Tango has completed several courses and our company was split this week. Some Tangonites went this way while others went that way and we meet up again somewhere along the regiment. The company splits down the middle in order for bigger companies to get required classes out of the way. Tango follows two schedules: Tango Port Side and Tango Starboard Side. For instance, while the Starboard side of the company is getting career planning on Monday the Port side will be at the Armory all day getting weapons training. Each individual sub-company has been bestowed the responsibilities of knowing their schedules and arriving to meals and classes on time, all while marching themselves. Calling cadence and marching by yourself is way harder than you think.


On the schedule this week was something far left field than what the recruits thought: Weapons Training. Some of the shipmates showed a lot of enthusiasm for not having any prior experience at holding a weapon. We learned how to dismantle and put back together the P229DAK. Along with weapons training is firearm safety and the opportunity to go to the range and qualify by shooting the P229DAK at a target.


We took our midterm exams and had our PF Assessment. The PF Assessment consists of as many push-ups and sit-ups a recruit can do in sixty-seconds and a mile and a half run. Some shipmates failed a portion, but most made it. The shipmates who failed have to pass by Friday of week five.

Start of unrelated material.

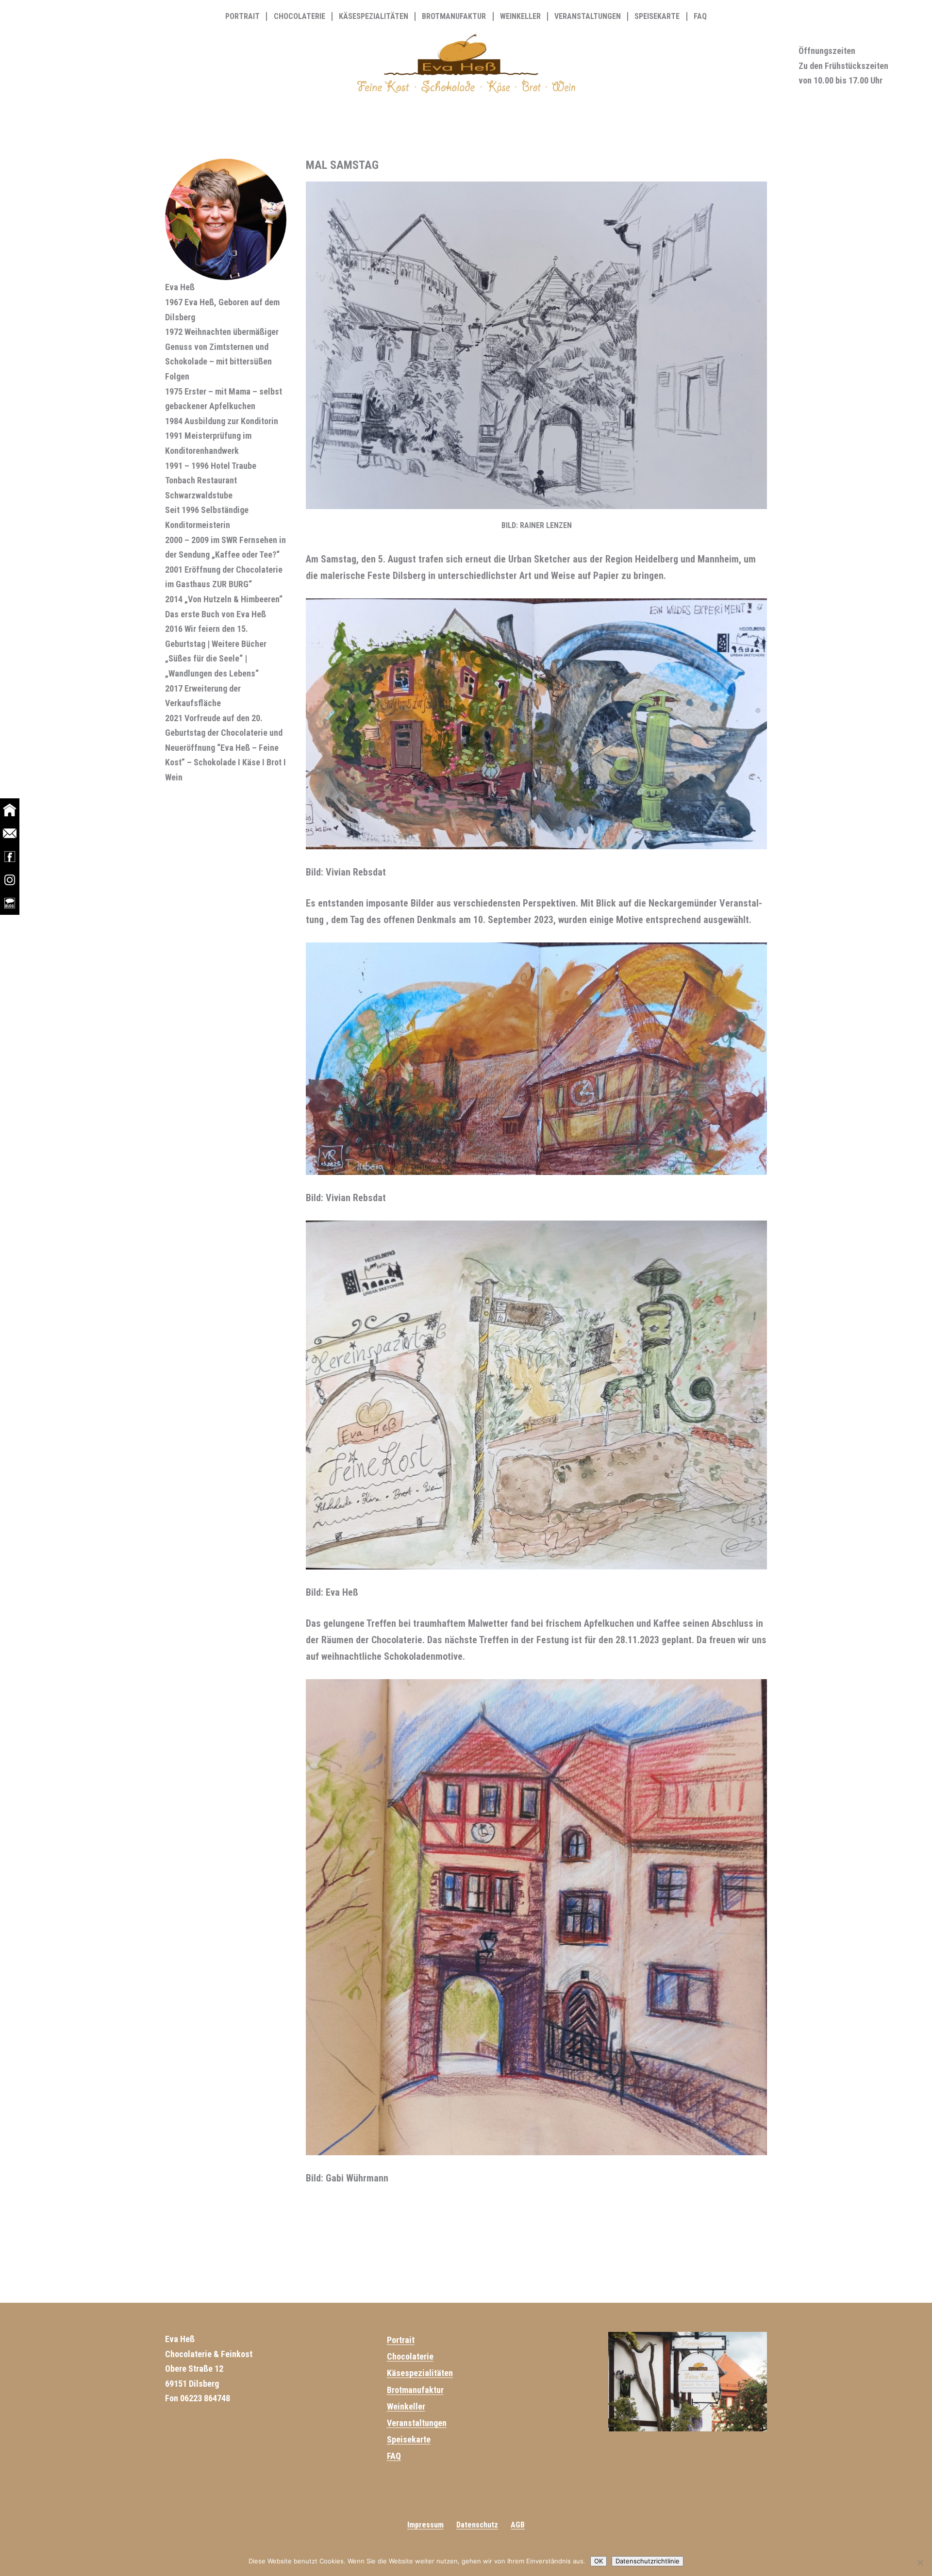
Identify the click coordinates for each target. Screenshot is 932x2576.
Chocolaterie (299, 16)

Editor’s Note: This blog post was written by a recruit currently involved in Coast Guard basic training. The thoughts and opinions expressed in this Journal do not necessarily reflect those of Training Center Cape May, the U.S. Coast Guard or the federal government and are the sole opinion of the author. Recruit Journals are written by personnel in a high-stress environment with little time, so please excuse grammar and punctuation in the above article. The staff at Training Center Cape May do not edit the journals in any way, so as to ensure authenticity of the content and messages.